What I Learned in English 125: My Writing Process

In anything I do, I generally follow two main tendencies: being my harshest critic and avoiding unnecessary pressure.

My writing ritual reflects these objectives, only additionally requiring a quiet space and a large block of time.

Prior to college, I would start the writing process early, about a week before the due date. I would write a “stream of consciousness” type of a piece to get all of my thoughts out on paper. Next, I would take a couple of days to distance myself from the text. This made the editing process easier as I was less attached to the piece.

After following the sequence of printing…editing on paper… printing… editing on paper…etc. I usually ended up with my final piece.

I remember my English 125 teacher, Carol Tell, often critiquing, “Why did you bring this [very good point] up so late? The answer to her question would inevitably, and politely, be, “Well, I didn’t think of it earlier.” This transaction of comments surfaced throughout my first two papers of the semester.

She encouraged me bring these insights up earlier, even in the introduction, and to focus on them more in-depth throughout the piece. She was right, even through the constant editing, my final papers reflected the stream of consciousness pattern that I would write in.

I needed to brainstorm and outline before writing. These aspects are just as important as writing the piece.

Today, it is very important for me to know what I am going to write about before beginning to type. This ensures that I have more keenly examined as many aspects of the topic as possible and have selected the best, and most supportive, sources to add to my insights.

How has this impacted my writing process? Well, as you can imagine, I begin even earlier. I locate not one, but two, large time blocks: one for brainstorming and outlining, the other for writing. While I do not always write out a distinct set of points or topic sentences during my long brainstorming and outlining sessions, I walk away with two main ideas. First, I am actually excited to write the paper in a way that I was never prior to this process. The wheels are turning and I feel as if I am bursting with ideas. Second, I actually know where I am going with the piece, making the writing easier and more to the point. This adds more meaning to my papers and makes them have greater insights.

One thought to “What I Learned in English 125: My Writing Process”
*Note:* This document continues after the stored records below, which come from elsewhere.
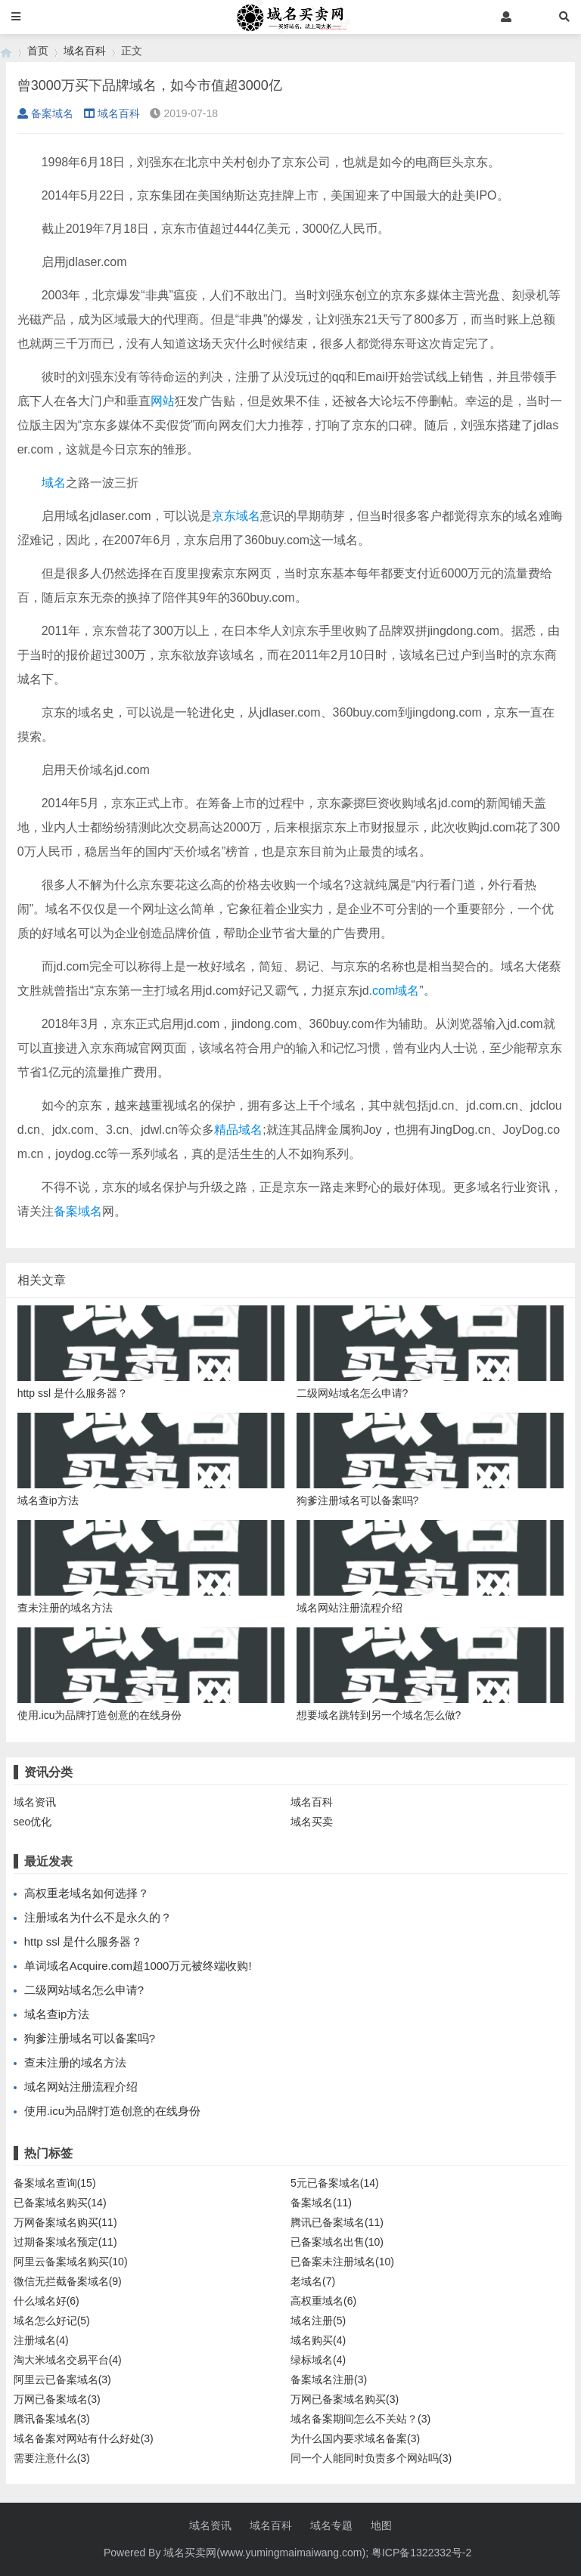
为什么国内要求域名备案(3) (355, 2438)
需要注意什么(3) (52, 2458)
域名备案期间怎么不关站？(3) (360, 2419)
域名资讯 (35, 1802)
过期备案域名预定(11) (65, 2242)
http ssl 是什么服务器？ (83, 1941)
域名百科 (85, 51)
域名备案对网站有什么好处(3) (84, 2438)
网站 (163, 401)
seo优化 (33, 1822)
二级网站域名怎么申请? (84, 1989)
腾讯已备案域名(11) (337, 2222)
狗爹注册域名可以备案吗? (89, 2038)
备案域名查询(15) (55, 2183)
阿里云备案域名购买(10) (71, 2262)
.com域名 (394, 990)
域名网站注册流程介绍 (81, 2086)
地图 (381, 2525)
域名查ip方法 (57, 2014)
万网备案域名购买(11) (65, 2222)
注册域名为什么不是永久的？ (98, 1917)
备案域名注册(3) (328, 2379)
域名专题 (331, 2525)
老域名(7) (312, 2281)
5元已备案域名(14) (334, 2183)
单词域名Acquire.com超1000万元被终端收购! (138, 1965)
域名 (54, 482)
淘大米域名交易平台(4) (68, 2360)
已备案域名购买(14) (60, 2203)
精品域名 (238, 1129)
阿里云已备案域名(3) (62, 2379)
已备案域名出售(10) (337, 2242)
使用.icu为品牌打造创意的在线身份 (112, 2110)
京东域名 (236, 515)
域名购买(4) (318, 2340)
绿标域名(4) (318, 2360)
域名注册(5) (318, 2320)
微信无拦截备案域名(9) (68, 2281)
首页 (37, 51)
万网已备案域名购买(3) (344, 2399)
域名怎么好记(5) (52, 2320)
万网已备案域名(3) (57, 2399)
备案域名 (45, 113)
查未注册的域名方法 (75, 2062)
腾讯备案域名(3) (52, 2419)
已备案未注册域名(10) (342, 2262)
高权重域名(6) (323, 2301)
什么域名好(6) (46, 2301)
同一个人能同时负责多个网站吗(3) (371, 2458)
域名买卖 (311, 1822)
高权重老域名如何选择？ (86, 1893)
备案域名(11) (321, 2203)
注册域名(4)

  1. I have the exact opposite beginning process as you do. First, I make the title page, and then I just sort of word-vomit until I’ve got enough content to analyze. After that, I whittle away the garbage (which is most of what I wrote in the first place) until I’ve got an idea to run with for the rest of the paper. On one occasion, a paper I wrote concerning the Srebrenica Massacre of 1995, I finished four full pages before figuring out what I actually wanted to cover in the paper (measures which could have prevented, and will help to prevent future acts of genocide and ethnic cleansing. Just running with the first thing that pops into my head often leads me to the point I actually want to make, even if it involves a lot of trial and error.